Setelah tahun ketujuh, wajib pajak individu dari usaha kecil dan menengah (UMKM) harus naik kelas menjadi wajib pajak yang tidak lagi menggunakan PPh final. Dalam Konferensi Pers Kinerja dan Fakta Anggaran Pendapatan dan Belanja Negara (APBN) Kinerja dan Fakta (KiTa), dia menyatakan, “Untuk alasan ini, kami akan terus melakukan sosialisasi dan edukasi hingga tingkat kantor kami yang paling rendah, yaitu Kantor Pelayanan Pajak/KPP dan Kantor Pelayanan, Penyuluhan, dan Konsultasi Perpajakan/KP2KP) di seluruh Indonesia,” dikutip dari Pajak.com, 15 Agustus.

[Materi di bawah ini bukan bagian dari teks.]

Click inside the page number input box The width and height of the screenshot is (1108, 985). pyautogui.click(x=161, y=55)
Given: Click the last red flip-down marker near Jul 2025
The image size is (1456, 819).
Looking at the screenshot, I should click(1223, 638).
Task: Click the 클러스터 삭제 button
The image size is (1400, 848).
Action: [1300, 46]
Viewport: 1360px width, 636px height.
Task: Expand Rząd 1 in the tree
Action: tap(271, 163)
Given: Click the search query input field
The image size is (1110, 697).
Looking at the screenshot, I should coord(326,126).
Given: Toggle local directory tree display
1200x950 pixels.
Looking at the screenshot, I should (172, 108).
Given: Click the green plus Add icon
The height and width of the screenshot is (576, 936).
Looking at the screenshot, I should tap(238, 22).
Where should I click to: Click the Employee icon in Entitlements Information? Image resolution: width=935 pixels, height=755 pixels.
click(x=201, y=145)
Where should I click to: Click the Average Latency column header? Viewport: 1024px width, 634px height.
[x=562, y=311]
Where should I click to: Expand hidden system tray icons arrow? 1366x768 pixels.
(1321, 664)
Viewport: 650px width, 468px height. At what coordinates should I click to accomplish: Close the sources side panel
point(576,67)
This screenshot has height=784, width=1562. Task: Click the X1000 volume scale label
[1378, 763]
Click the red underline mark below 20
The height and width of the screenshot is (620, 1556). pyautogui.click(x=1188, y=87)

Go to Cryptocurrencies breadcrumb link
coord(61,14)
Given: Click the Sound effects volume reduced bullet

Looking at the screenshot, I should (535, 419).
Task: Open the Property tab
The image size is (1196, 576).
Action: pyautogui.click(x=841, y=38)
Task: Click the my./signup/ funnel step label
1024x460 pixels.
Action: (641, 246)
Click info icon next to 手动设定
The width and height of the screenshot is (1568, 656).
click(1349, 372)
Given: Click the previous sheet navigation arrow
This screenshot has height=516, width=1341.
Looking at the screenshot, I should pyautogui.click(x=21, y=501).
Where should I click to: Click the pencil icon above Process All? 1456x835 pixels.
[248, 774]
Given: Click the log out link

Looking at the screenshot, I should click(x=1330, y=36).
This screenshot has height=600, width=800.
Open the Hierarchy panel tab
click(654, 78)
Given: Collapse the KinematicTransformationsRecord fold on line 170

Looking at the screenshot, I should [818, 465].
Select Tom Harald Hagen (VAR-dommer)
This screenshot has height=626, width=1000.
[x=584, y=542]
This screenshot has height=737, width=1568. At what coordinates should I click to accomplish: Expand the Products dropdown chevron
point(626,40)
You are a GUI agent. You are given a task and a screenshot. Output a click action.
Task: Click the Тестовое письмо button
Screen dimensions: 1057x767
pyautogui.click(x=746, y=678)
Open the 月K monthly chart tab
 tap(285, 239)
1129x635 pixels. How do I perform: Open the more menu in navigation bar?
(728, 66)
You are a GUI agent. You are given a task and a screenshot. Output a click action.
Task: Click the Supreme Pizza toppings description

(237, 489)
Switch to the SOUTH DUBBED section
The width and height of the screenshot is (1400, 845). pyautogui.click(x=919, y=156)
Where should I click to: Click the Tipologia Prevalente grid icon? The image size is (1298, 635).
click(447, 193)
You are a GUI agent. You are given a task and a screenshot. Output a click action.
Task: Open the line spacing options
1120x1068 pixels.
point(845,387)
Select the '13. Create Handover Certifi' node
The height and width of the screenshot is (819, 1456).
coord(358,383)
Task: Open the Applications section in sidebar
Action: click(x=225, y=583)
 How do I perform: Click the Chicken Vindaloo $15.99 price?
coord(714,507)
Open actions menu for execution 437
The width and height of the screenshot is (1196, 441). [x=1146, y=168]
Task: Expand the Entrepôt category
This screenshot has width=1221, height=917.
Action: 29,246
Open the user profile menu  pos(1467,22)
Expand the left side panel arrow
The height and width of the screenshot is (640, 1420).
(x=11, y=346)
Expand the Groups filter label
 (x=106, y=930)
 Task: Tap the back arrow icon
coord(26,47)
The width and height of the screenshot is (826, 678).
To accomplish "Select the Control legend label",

Suryo menegaskan bahwa PP Nomor 23 Tahun 2018 tentang Pajak Penghasilan Atas Penghasilan dari Usaha Yang Diterima atau Diperoleh Wajib Pajak yang Memiliki Peredaran Bruto Tertentu, yang menetapkan pembatasan pemanfaatan fasilitas PPh final sebesar 0,5 persen. Pembatasan ini juga diperkuat oleh PP Nomor 55 Tahun 2022. Selain itu, peraturan ini menetapkan bahwa Wajib Pajak badan berbentuk koperasi, persekutuan komanditer, atau firma dapat memperoleh tarif 0,5 persen selama paling lama empat tahun. Sebaliknya, Wajib Pajak badan berbentuk perseroan terbatas harus memperoleh tarif selama paling lama tiga tahun masa pajak.

Selain itu, PP Nomor 23 Tahun 2018 mengatur pengenaan PPh untuk tahun pajak 2025. Apabila telah memenuhi syarat dan pendapatan tidak melebihi Rp 4,8 miliar, mereka dapat menggunakan Norma Penghitungan atau menggunakan tarif normal dan menyelenggarakan pembukuan jika pendapatan di atas Rp 4,8 miliar.

Ada dua ketentuan dalam ketentuan yang berlaku umum. Untuk menentukan besarnya penghasilan kena pajak, ketentuan umum memperhitungkan catatan biaya dan penghasilan yang dapat dikurangkan. Berhitung untung dan rugi sama dengan menghitung biaya produk dan penjualan. Selain itu, Anda dapat menggunakan Norma Penghitungan bagi Wajib Pajak Orang Pribadi. Ini adalah presentase tertentu dikalikan omzet dan kemudian dikalikan tarif normal untuk menentukan berapa penghasilan kena pajak dari Wajib Pajak yang bersangkutan. Suryo menjelaskan bahwa untuk menerapkan standar tersebut, seseorang harus memberikan pemberitahuan paling lambat pada Maret 2025 saat menyampaikan SPT tahunan.

Tarif pajak standar untuk Wajib Pajak Orang Pribadi adalah sebagai berikut, berdasarkan Pasal 17 Undang-Undang Nomor 7 Tahun 2021 tentang Harmonisasi Peraturan Perpajakan (UU HPP):

  1. Penghasilan Rp 0 – Rp 60 juta (dikenakan tarif PPh 5 persen);
  2. Penghasilan di atas Rp 60 juta – Rp 250 juta (15 persen);
  3. Penghasilan di atas Rp 250 juta – Rp 500 juta (25 persen);
  4. Penghasilan di atas RP 500 juta – Rp 5 miliar (30 persen); dan
  5. Penghasilan di atas Rp 5 miliar (35 persen).

Selain itu, UU HPP menetapkan tarif pajak sebesar 22 persen untuk wajib pajak badan dalam negeri dan bentuk usaha tetap (BUT) mulai tahun 2022.